We have an elaborate vetting process. A couple of hundred people reach out every week. One of my paralegals takes the calls and responds to the emails. We have to know some things first to know if someone has a good case of not. We need facts, times, how much evidence we have, who are the witnesses. Some people don’t like that process, but that’s what we need to know before we’ll take the case. We often take cases on contingency, so we need to know if we’re going to win. We do background checks, at our expense, and we review all of their social media. You can learn a lot about people from their social media.

On being a celebrity lawyer:

I never set out to be a celebrity lawyer. I don’t even know what the phrase means. Am I the celebrity? Are my clients celebrities? I am a lawyer who fights for people and wins, who stands up for what’s important.

On playing therapist to clients:

People are already in distress when they come to me. No one comes to a lawyer because things are perfect in their lives. I’m a last resort. I try to walk them through the options, and tell them how the case will go, but we never know what the other side is going to do. You have to be steely. But we’re not therapists, and I try to gently remind the clients of this from the beginning.
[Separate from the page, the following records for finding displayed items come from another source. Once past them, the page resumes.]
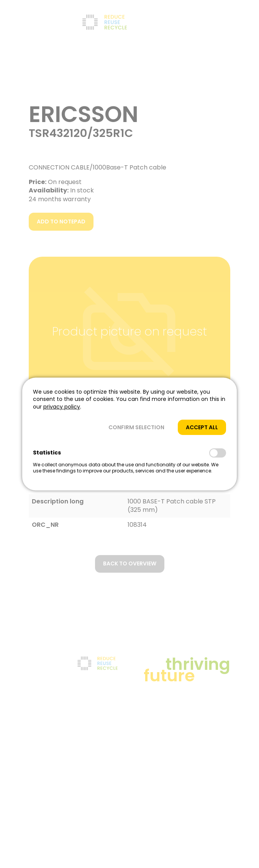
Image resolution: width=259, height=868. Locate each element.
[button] (136, 427)
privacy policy (62, 407)
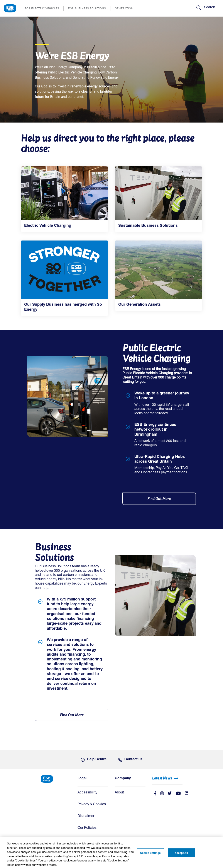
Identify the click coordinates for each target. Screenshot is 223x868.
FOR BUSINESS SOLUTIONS (89, 9)
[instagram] (162, 794)
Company (122, 779)
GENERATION (126, 9)
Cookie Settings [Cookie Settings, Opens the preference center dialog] (150, 855)
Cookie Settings (90, 839)
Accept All (181, 855)
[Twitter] (170, 794)
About (119, 793)
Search (210, 7)
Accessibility (87, 793)
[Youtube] (178, 794)
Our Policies (87, 828)
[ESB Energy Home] (56, 778)
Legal (82, 779)
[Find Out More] (159, 499)
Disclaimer (86, 816)
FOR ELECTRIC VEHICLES (44, 9)
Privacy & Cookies (91, 805)
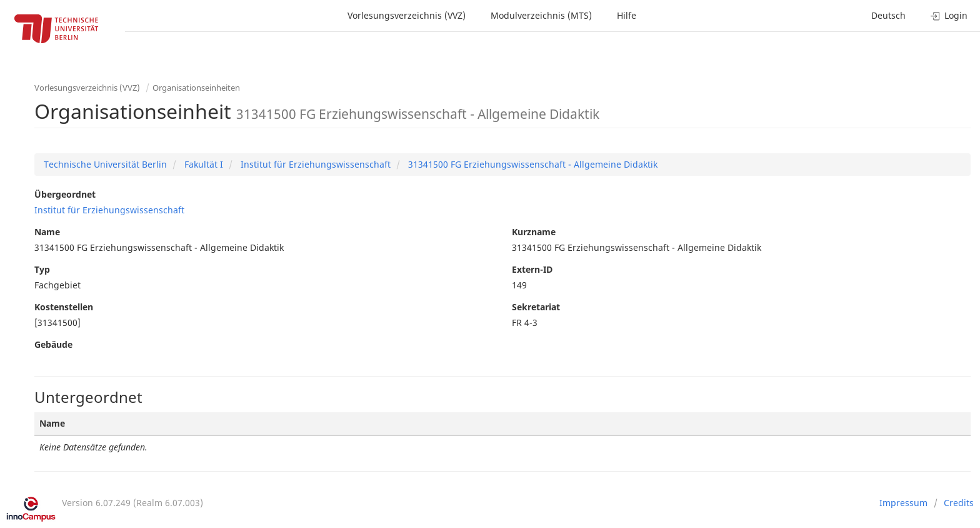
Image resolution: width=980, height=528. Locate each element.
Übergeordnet (65, 194)
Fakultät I (202, 164)
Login (949, 15)
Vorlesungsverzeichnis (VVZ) (406, 15)
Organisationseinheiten (196, 88)
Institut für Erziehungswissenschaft (314, 164)
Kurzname (534, 231)
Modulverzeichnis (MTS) (541, 15)
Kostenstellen (64, 307)
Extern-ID (532, 269)
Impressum (903, 502)
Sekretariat (536, 307)
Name (47, 231)
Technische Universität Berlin (105, 164)
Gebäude (53, 344)
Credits (959, 502)
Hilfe (626, 15)
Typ (42, 269)
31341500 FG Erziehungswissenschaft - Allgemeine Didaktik (531, 164)
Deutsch (888, 15)
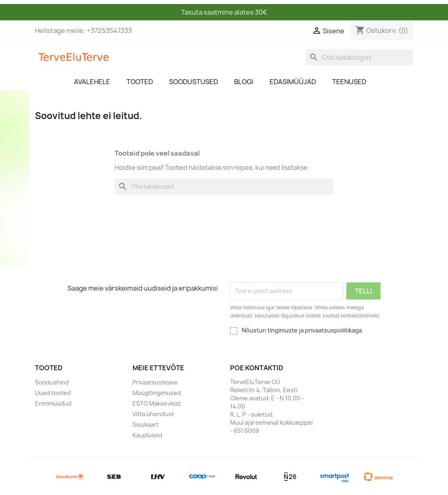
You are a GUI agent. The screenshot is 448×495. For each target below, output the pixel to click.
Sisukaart (146, 424)
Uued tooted (53, 393)
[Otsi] (359, 57)
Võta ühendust (153, 414)
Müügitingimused (157, 393)
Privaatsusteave (155, 382)
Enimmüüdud (53, 403)
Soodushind (52, 382)
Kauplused (147, 435)
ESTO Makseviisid (157, 403)
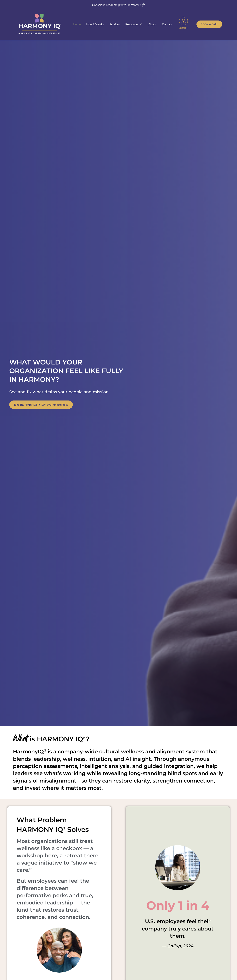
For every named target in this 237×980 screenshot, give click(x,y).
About (152, 24)
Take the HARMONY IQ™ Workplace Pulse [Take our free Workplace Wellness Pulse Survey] (41, 405)
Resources (133, 24)
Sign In (183, 28)
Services (114, 24)
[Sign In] (183, 21)
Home (77, 24)
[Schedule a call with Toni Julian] (209, 24)
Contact (167, 24)
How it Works (95, 24)
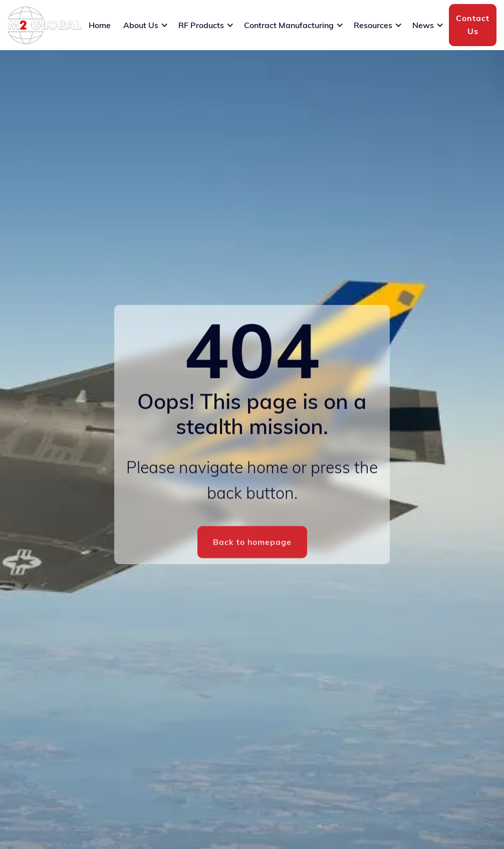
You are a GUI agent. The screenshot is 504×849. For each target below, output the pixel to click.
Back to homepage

I encourage them to have a therapist, and I have a list of therapists to recommend, because they do what I cannot. They have skills I don’t have. I’m here to be the lawyer, to tell you what legal options you have. If you need someone to talk to when you’re freaking out, you should go to a therapist. Still, yes, I do form close relationships with them. Last night I was at a celebration dinner with a client because we won a case, and they gave me a Wonder Woman cup, which I’m looking at right now. When I was with Mischa Barton last time in New York, we went to see Hello Dolly. Blac Chyna texted me over the weekend, asking how I was feeling. I think my clients know that I admire them. I tell them how impressed I am with their courage. None of them signed up for the situations they’re in. They did not volunteer to be sexually assaulted or harassed, and still they’ve decided to speak.

On choosing law:

When I was in college, I was the national debating champion. Everybody said that meant I should go to law school and I wasn’t sure what else I wanted to do, so I applied and got into Yale. It was the best law school in the country, and that was pretty exciting, so I decided to go. I wasn’t 100 percent committed and honestly, part of the appeal was going to more school. I could have gone to school for the rest of my life. It doesn’t work that way, though. By the time school was over, I did like law a lot.
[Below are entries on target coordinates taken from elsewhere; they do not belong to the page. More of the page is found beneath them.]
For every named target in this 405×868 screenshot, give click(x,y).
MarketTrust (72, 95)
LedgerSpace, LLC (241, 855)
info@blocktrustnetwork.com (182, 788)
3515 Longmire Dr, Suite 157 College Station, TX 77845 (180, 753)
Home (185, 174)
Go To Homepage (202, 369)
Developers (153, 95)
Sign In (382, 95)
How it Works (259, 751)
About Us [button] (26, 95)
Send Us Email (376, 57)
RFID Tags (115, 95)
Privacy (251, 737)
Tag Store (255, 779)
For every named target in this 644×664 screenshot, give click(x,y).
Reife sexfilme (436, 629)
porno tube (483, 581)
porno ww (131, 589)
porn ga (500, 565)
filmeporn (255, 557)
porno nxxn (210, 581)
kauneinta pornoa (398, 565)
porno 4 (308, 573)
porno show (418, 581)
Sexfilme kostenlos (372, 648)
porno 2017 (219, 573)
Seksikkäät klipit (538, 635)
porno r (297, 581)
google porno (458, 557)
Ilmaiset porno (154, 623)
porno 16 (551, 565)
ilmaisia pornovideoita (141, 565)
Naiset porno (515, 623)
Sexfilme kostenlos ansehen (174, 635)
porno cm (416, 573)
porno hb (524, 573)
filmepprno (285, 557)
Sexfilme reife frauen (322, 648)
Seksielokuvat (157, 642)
On taking a break, on vacation time:

My mother’s a lawyer, my daughter’s a lawyer, my son is a paralegal, my foster son is interning with the firm. We don’t just talk about the law, though! We go to Burning Man together every year, my kids and my husband and me. We love to travel. My husband and I were in Gambia and Senegal earlier this year. We love Africa and try to go once a year. I’d love to see Botswana and Madagascar next.

I don’t really unplug on vacations. The only way to travel as much as I do is by working for one hour in the morning and one hour at night, and hopefully not during the day. We buy the data plan everywhere we go. If something arises, I give it my attention. I send an email, then I go back to looking at the elephants.